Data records
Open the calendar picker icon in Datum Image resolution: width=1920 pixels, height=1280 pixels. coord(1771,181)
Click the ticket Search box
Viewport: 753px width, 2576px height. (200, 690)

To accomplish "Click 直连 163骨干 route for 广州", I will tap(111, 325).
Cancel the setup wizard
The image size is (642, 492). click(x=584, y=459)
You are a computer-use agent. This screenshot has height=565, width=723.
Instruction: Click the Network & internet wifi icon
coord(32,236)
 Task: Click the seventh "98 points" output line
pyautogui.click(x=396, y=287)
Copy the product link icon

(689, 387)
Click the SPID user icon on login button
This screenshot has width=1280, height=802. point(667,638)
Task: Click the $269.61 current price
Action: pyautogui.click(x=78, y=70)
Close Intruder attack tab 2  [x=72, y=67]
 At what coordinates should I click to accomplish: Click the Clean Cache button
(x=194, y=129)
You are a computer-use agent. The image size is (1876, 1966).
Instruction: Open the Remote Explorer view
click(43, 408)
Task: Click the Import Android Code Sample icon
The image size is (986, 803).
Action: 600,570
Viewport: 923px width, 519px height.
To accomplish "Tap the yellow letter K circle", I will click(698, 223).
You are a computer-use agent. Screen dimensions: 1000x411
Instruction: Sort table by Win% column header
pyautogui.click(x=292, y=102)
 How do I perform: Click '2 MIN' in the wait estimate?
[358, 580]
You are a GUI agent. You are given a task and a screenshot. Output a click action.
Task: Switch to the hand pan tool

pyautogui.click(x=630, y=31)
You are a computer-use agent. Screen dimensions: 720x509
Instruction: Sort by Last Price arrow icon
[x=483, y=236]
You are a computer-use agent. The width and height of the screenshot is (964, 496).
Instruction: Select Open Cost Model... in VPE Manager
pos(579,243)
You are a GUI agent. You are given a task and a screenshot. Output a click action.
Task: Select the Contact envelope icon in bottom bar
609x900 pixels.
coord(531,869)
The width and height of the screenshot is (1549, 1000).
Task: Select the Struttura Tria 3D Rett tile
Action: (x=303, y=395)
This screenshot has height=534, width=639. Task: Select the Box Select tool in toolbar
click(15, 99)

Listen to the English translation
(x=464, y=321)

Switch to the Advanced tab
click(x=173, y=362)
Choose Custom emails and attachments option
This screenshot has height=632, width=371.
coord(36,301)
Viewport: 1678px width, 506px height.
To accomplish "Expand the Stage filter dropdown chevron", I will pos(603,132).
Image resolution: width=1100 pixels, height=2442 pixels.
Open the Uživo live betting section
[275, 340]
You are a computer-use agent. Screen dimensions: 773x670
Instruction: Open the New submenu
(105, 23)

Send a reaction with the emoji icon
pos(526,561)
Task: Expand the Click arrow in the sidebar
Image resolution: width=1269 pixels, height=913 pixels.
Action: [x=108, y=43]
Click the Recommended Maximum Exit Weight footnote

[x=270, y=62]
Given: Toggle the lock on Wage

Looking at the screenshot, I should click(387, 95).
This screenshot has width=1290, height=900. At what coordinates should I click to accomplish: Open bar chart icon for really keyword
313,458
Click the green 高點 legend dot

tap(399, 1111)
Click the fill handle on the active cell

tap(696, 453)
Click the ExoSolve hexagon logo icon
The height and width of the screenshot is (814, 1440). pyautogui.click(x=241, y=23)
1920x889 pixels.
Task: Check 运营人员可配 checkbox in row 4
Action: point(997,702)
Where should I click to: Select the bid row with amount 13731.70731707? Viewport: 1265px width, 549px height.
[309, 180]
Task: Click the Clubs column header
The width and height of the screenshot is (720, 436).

Task to carry out ▸
Only the lines above from the one with "The image size is (986, 803)." through the one with "Task: Select the Contact" should be duplicated, character for character.

Expected answer ▸
The image size is (986, 803).
Action: 600,570
Viewport: 923px width, 519px height.
To accomplish "Tap the yellow letter K circle", I will click(698, 223).
You are a computer-use agent. Screen dimensions: 1000x411
Instruction: Sort table by Win% column header
pyautogui.click(x=292, y=102)
 How do I perform: Click '2 MIN' in the wait estimate?
[358, 580]
You are a GUI agent. You are given a task and a screenshot. Output a click action.
Task: Switch to the hand pan tool

pyautogui.click(x=630, y=31)
You are a computer-use agent. Screen dimensions: 720x509
Instruction: Sort by Last Price arrow icon
[x=483, y=236]
You are a computer-use agent. The width and height of the screenshot is (964, 496).
Instruction: Select Open Cost Model... in VPE Manager
pos(579,243)
You are a GUI agent. You are given a task and a screenshot. Output a click action.
Task: Select the Contact envelope icon in bottom bar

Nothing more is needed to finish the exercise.